Hi there,
After having read the vignette, I am really keen to understand in depth how the Limma functions 'removebatcheffect' actually works. Looked at the function:
# removeBatchEffect.R
# A refinement would be to empirical Bayes shrink
# the batch effects before subtracting them.
removeBatchEffect <- function(x,batch=NULL,batch2=NULL,covariates=NULL,design=matrix(1,ncol(x),1),...)
# Remove batch effects from matrix of expression data
# Gordon Smyth and Carolyn de Graaf
# Created 1 Aug 2008. Last revised 1 June 2014.
{
if(is.null(batch) && is.null(batch2) && is.null(covariates)) return(as.matrix(x))
if(!is.null(batch)) {
batch <- as.factor(batch)
contrasts(batch) <- contr.sum(levels(batch))
batch <- model.matrix(~batch)[,-1,drop=FALSE]
}
if(!is.null(batch2)) {
batch2 <- as.factor(batch2)
contrasts(batch2) <- contr.sum(levels(batch2))
batch2 <- model.matrix(~batch2)[,-1,drop=FALSE]
}
if(!is.null(covariates)) covariates <- as.matrix(covariates)

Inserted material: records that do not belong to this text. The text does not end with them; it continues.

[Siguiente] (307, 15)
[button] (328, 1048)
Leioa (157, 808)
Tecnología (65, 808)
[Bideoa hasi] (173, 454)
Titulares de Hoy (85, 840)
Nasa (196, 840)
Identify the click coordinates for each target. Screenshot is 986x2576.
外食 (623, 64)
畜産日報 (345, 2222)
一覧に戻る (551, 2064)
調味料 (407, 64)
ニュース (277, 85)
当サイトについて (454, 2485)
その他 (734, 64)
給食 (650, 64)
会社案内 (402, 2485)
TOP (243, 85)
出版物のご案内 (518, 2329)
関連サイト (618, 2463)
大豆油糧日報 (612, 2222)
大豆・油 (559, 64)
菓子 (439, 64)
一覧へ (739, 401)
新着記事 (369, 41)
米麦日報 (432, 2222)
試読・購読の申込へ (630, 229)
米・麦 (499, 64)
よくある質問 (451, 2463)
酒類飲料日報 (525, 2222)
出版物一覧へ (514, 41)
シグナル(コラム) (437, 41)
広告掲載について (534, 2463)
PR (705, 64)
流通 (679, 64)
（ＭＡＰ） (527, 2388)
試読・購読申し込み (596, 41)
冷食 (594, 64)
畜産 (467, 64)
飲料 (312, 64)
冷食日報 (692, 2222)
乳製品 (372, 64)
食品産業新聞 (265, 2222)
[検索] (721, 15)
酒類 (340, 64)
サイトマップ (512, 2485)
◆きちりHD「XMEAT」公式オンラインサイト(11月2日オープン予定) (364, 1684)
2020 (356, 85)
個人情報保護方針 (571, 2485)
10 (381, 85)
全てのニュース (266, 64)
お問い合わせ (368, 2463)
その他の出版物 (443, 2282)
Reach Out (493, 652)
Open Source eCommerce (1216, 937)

X.batch <- cbind(batch,batch2,covariates)
fit <- lmFit(x,cbind(design,X.batch),...)
beta <- fit$coefficients[,-(1:ncol(design)),drop=FALSE]
beta[is.na(beta)] <- 0
as.matrix(x) - beta %*% t(X.batch)
}
My understanding is that when you have just one known source of bias (say, different days in which an experiment was performed), covariates is = null. Thus, the function will be the following:
batch <- as.factor(batch)
contrasts(batch) <- contr.sum(levels(batch))
batch <- model.matrix(~batch)[,-1,drop=FALSE]
once a design matrix has been created..
fit <- lmFit(x,cbind(design,X.batch),...)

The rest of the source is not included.